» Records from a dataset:
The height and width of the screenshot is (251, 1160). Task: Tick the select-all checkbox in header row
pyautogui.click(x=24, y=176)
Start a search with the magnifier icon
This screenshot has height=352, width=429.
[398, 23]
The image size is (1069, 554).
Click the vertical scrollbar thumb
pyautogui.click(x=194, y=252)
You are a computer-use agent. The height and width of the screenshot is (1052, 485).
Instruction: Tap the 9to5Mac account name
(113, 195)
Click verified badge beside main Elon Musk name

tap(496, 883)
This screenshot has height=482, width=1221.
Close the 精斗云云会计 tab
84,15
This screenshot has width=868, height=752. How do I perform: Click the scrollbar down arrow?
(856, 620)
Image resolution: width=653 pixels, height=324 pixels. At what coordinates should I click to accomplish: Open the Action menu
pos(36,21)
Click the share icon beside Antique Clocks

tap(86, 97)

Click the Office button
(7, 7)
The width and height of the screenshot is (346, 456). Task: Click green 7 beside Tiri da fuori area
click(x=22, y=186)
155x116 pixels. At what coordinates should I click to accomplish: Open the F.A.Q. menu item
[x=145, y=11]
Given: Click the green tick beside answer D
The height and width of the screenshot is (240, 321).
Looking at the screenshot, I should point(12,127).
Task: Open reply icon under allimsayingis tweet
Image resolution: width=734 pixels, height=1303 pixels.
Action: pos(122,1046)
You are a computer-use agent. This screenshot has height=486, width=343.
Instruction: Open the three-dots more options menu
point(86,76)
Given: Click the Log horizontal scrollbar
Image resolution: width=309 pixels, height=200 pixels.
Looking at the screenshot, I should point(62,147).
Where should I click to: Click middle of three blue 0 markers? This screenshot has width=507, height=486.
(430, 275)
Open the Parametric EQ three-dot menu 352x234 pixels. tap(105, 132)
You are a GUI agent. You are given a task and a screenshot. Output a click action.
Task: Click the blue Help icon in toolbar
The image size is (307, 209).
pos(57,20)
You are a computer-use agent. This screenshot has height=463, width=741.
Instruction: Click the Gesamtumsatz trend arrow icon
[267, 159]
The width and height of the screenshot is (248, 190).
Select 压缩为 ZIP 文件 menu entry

» Task:
Restate word for word the lines running from the line that holds "Click the Office button" to the final line of the entries.

» Solution:
Click the Office button
(7, 7)
The width and height of the screenshot is (346, 456). Task: Click green 7 beside Tiri da fuori area
click(x=22, y=186)
155x116 pixels. At what coordinates should I click to accomplish: Open the F.A.Q. menu item
[x=145, y=11]
Given: Click the green tick beside answer D
The height and width of the screenshot is (240, 321).
Looking at the screenshot, I should point(12,127).
Task: Open reply icon under allimsayingis tweet
Image resolution: width=734 pixels, height=1303 pixels.
Action: pos(122,1046)
You are a computer-use agent. This screenshot has height=486, width=343.
Instruction: Open the three-dots more options menu
point(86,76)
Given: Click the Log horizontal scrollbar
Image resolution: width=309 pixels, height=200 pixels.
Looking at the screenshot, I should point(62,147).
Where should I click to: Click middle of three blue 0 markers? This screenshot has width=507, height=486.
(430, 275)
Open the Parametric EQ three-dot menu 352x234 pixels. tap(105, 132)
You are a GUI agent. You are given a task and a screenshot. Output a click action.
Task: Click the blue Help icon in toolbar
The image size is (307, 209).
pos(57,20)
You are a computer-use agent. This screenshot has height=463, width=741.
Instruction: Click the Gesamtumsatz trend arrow icon
[267, 159]
The width and height of the screenshot is (248, 190).
Select 压缩为 ZIP 文件 menu entry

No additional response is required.